Practical Deep Learning for Coders, v3

Lesson3_planet

Multi-label prediction with Planet Amazon dataset

基于Planet Amazon数据集的多标签分类预测


In [ ]:
%reload_ext autoreload
%autoreload 2
%matplotlib inline

In [ ]:
from fastai.vision import *

Getting the data 数据获取

The planet dataset isn't available on the fastai dataset page due to copyright restrictions.

由于版权原因,我们不能将亚马逊雨林的数据集放在fastai网页的数据集页面。

You can download it from Kaggle however. Let's see how to do this by using the Kaggle API as it's going to be pretty useful to you if you want to join a competition or use other Kaggle datasets later on.

不过,你可以通过Kaggle网站来进行下载。让我们来看一下怎样通过 Kaggle API 下载数据。这项技能很重要,因为未来你可能会需要使用这个API来下载竞赛数据,或者使用其他Kaggle的数据集。

First, install the Kaggle API by uncommenting the following line and executing it, or by executing it in your terminal (depending on your platform you may need to modify this slightly to either add source activate fastai or similar, or prefix pip with a path. Have a look at how conda install is called for your platform in the appropriate Returning to work section of https://course.fast.ai/. (Depending on your environment, you may also need to append "--user" to the command.)

首先,要安装Kaggle API需要取消下一行的注释并运行代码,或者在terminal里执行(这取决于你的运行系统,你可能需要对这个代码进行一点修改。你可能会需要添加source activate fastai来略作修改,也可以在下面的代码之前加入pip, 还可以在代码之后加上--user。 在你的系统中究竟该怎样使用conda install,可以参照https://course.fast.ai/ 页面的Returning to work 部分)。


In [ ]:
# ! {sys.executable} -m pip install kaggle --upgrade

Then you need to upload your credentials from Kaggle on your instance. Login to kaggle and click on your profile picture on the top left corner, then 'My account'. Scroll down until you find a button named 'Create New API Token' and click on it. This will trigger the download of a file named 'kaggle.json'.

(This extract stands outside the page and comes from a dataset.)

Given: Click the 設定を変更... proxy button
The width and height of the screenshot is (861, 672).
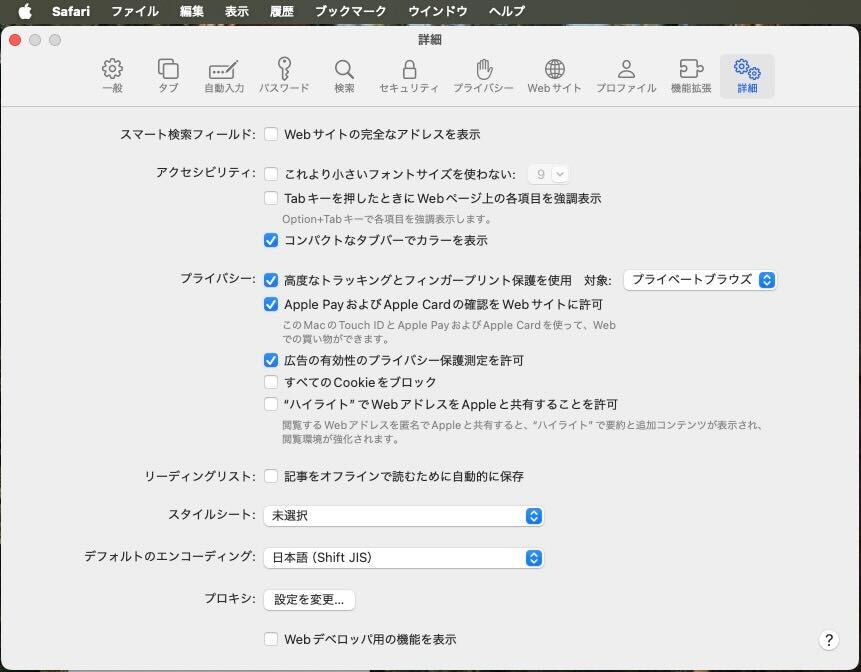Looking at the screenshot, I should [309, 600].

接下来你需要在你的代码中上传你的身份验证资料。你需要登入Kaggle,在左上角点击你的头像,选择我的账户,然后向下滑动,直到你找到创建新API许可权,并点击这个按钮。这样会产生一个自动下载的名为kaggle.json的文件。

Upload this file to the directory this notebook is running in, by clicking "Upload" on your main Jupyter page, then uncomment and execute the next two commands (or run them in a terminal). For Windows, uncomment the last two commands.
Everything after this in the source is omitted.